▶ WHAT THIS TASK INVOLVES: This exercise calls for every record to be set down exactly.
Segment Start: SUPPLIED MATERIAL
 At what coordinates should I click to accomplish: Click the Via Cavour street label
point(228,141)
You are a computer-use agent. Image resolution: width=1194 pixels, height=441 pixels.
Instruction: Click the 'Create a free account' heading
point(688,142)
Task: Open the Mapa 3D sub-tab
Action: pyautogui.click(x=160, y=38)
Segment End: SUPPLIED MATERIAL
▶ TASK OUTPUT:
 At what coordinates should I click to accomplish: Click the Via Cavour street label
point(228,141)
You are a computer-use agent. Image resolution: width=1194 pixels, height=441 pixels.
Instruction: Click the 'Create a free account' heading
point(688,142)
Task: Open the Mapa 3D sub-tab
Action: pyautogui.click(x=160, y=38)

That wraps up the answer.